Your options would typically be a water fountain, bathroom sink or asking a bar tender to fill it up. Typically if you go the bar tender route you may end up tipping them so you don't escape some cost there.
I've also heard you can bring a frozen water bottle. The idea there is if it were a dangerous liquid then it wouldn't freeze so you're allowed to bring it. The hard part would be ensuring it stays fully frozen while waiting on line.
But if you bring your own water then you wouldn't have the privilege of spending $4 for a single bottled water[0] at an airport vendor.
Sounds like the common ground there is profits come before anything else.

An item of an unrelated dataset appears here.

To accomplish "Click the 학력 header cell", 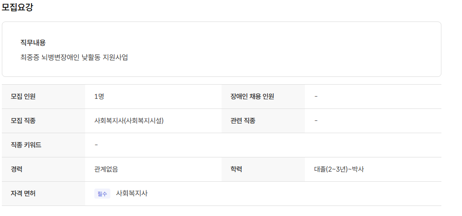I will [x=237, y=169].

[0]: You could also bring your own empty water bottle and ask one of the bartenders to fill it up which is what I usually do and then drop them a $1 tip.
I've yet to step foot in an airport that didn't have water fountains, and won't let you take an empty reusable bottle through security. There's no need to buy bottled water.
> Filtered water is provided for free at 100 "hydration stations," where flyers can top up glass or metal bottles.
I'm glad to see this. My local (large, international) airport still hasn't upgraded its water fountains yet, forcing me to awkwardly refill my big water bottle from a tiny spout emitting a variable trickle.
Most airports I frequent have water bottle fountains now that dispense cold, filtered water into your bottle for you. Just bring a reusable bottle or dump your water from a disposable bottle.
In most of the airports (if not all) that I have been lately, there are water refilling stations, usually close to the restrooms or after you pass through the security checkpoint.
I usually pass security with my plastic bottle empty, and then refill it with those machines.
I don’t know if it’s different in the US, but here in Europe you can bring water bought after going through security. I think it’s more a means to make people buy things at the airport at inflated prices.
In the UK the airport 'news'agents now have entire walls of refrigerated bottled water.
There is no law in the UK requiring airports to provide free potable water to the public, so at around $3 per bottle this is an extremely lucrative consequence of security regulations.
Compared to that revenue, selling magazine is old hat!
* I am always delighted at the provision of water fountains in US airports. O'Hare even has ones specifically designed for filling bottles!
> Some things are unavoidable (like flights, airports etc.)
You can "take your own water with you" for those, for the amount that it matters to this discussion. It's not going to be literally your own water — generally speaking, TSA will force one to dump "dangerous" water into a giant trash bin in the middle of the checkpoint¹ — but you can normally refill the bottle once inside the secure area from a water fountain. Now … it might be tap, unfiltered, the local jurisdiction might be bad at water, IDK. But it's not quite an entirely lost cause.
Specifically, an empty reusable water bottle can traverse the security checkpoint. (We own some mostly non-plastic ones, too.)
¹comically, we were once forced to discard water that came from within the secured zone at the checkpoint.